C or S Corporation Dilemma Under the Tax Reform
When you first see that 21% tax rate for the C corporation, do you think that this could be the choice of entity for your business operation?
Further, when you find yourself in the out-of- favor group for the 20% deduction, don’t you naturally gravitate to thinking about the C corporation, perhaps as a means of getting even.
Let’s look at the following example: Say that you are in the 34% tax bracket, and let’s say that you have $100,000 in profits.
If you operate as an S corporation, the profits come to you on a K-1 and you pay your Form 1040 taxes at the 34% rate, for a total tax on your S corporation profits of $34,000. If you operate as a C corporation, the profits are first taxed at the C corporation level at a rate of 21%, for a tax of $21,000. This leaves you with $79,000 of the $100,000 in profits available for distribution as a dividend to you.

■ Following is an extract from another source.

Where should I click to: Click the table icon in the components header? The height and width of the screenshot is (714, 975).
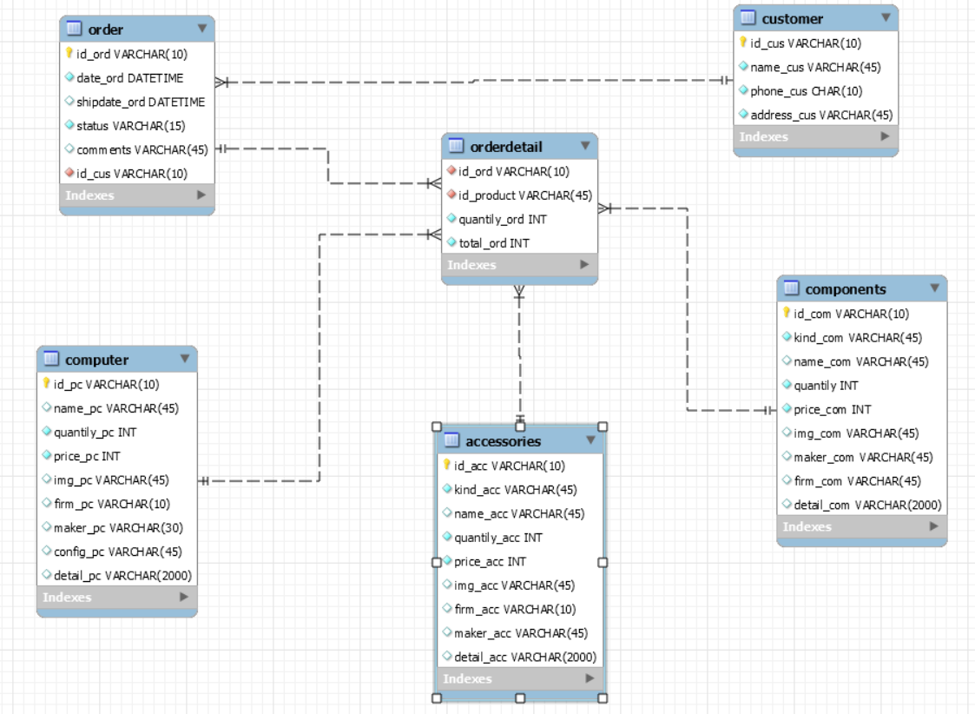(x=792, y=289)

You are in your “give me the money” mode, so to get the cash, you endure the double taxation, starting with the dividend tax of 15%. This creates an $11,850 tax ($79,000 x 15%).
Your tax bracket also triggers the net investment income tax (NIIT) that applies because of your dividend income. The NIIT is $3,002 ($79,000 x 3.8%).
As a C corporation, your total federal taxes on the $100,000 of income are $35,852, which consist of the following:
- C corporation taxes of $21,000
- 1040 dividend taxes of $11,850
- 1040 NIIT of $3,002
Based on the same $100,000 in profits, operating as an S corporation results in $34,000 to the government compared with the C corporation, which pays $35,853. The winner: the S corporation.
This analysis does not even take into consideration the 20% deduction that can benefit the S corporation, but not the C corporation. This means that if you qualify for the new Section 199A 20% deduction, continuing to operate as an S corporation is more to your benefit than we just concluded.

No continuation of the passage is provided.